WHAT YOU NEED TO DO:
Give back each line of the material that contains the word "agent".

RECORD SET:
******
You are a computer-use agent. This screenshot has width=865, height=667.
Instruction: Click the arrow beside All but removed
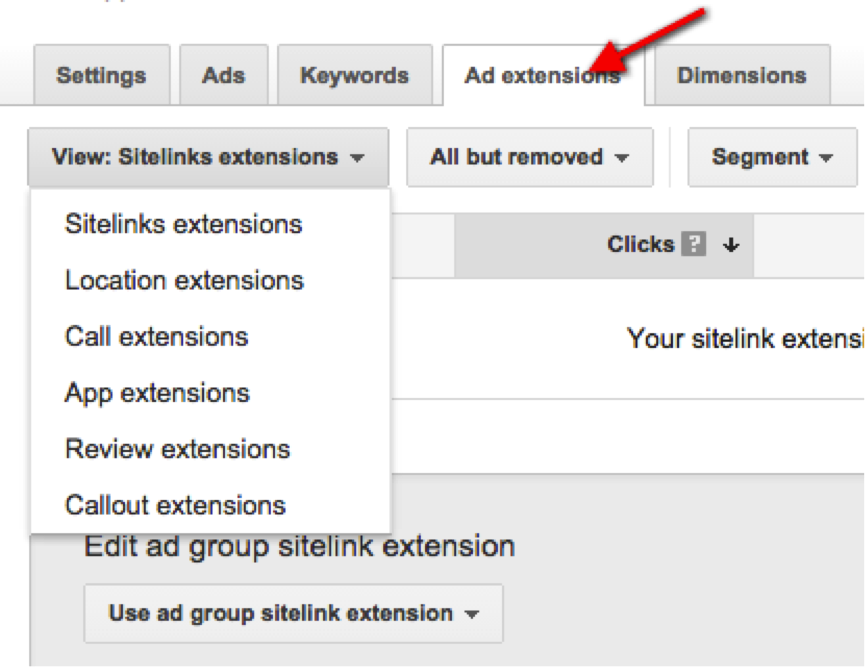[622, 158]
******
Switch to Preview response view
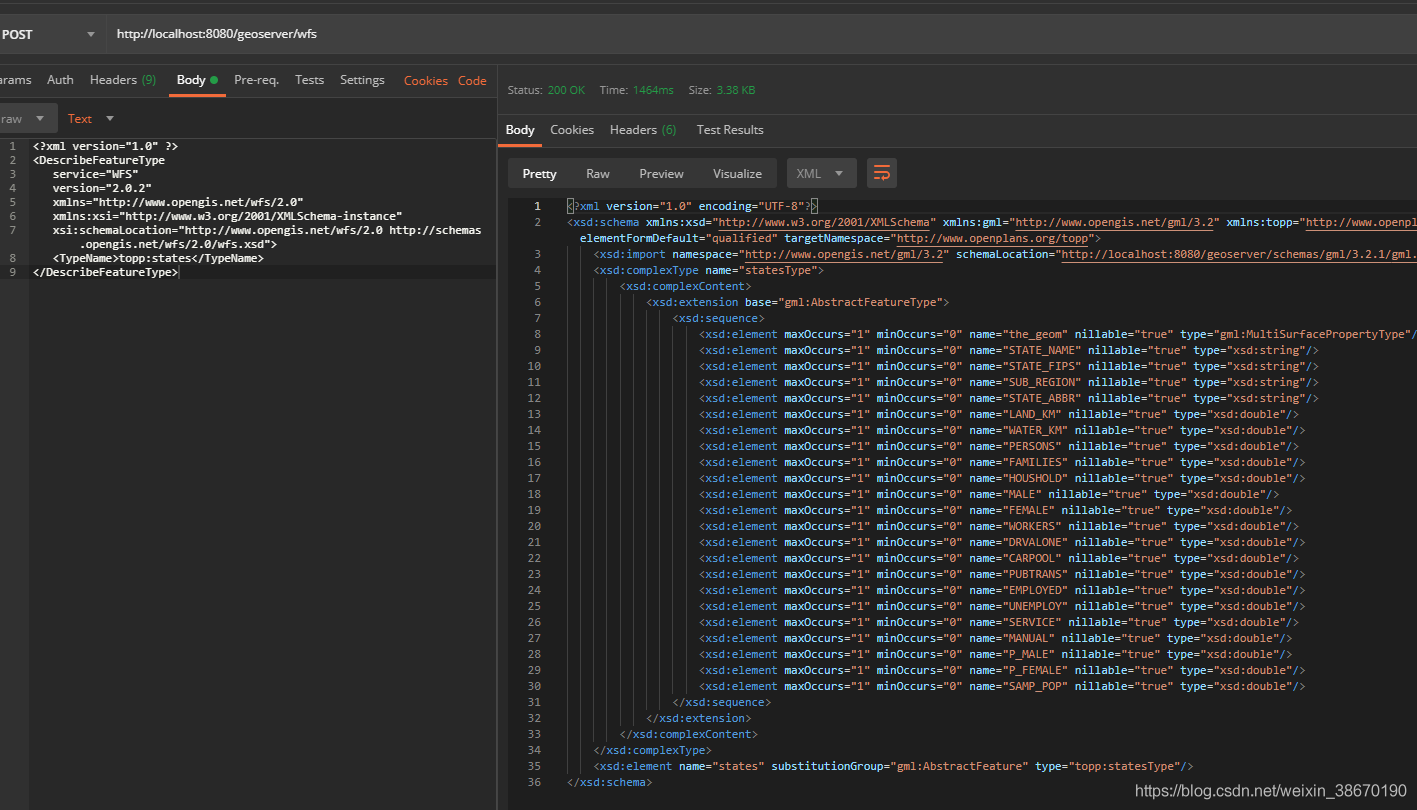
******
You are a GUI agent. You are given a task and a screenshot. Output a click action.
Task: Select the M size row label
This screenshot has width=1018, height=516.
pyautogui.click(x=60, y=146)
******
OUTPUT OF THE EXERCISE:
You are a computer-use agent. This screenshot has width=865, height=667.
You are a GUI agent. You are given a task and a screenshot. Output a click action.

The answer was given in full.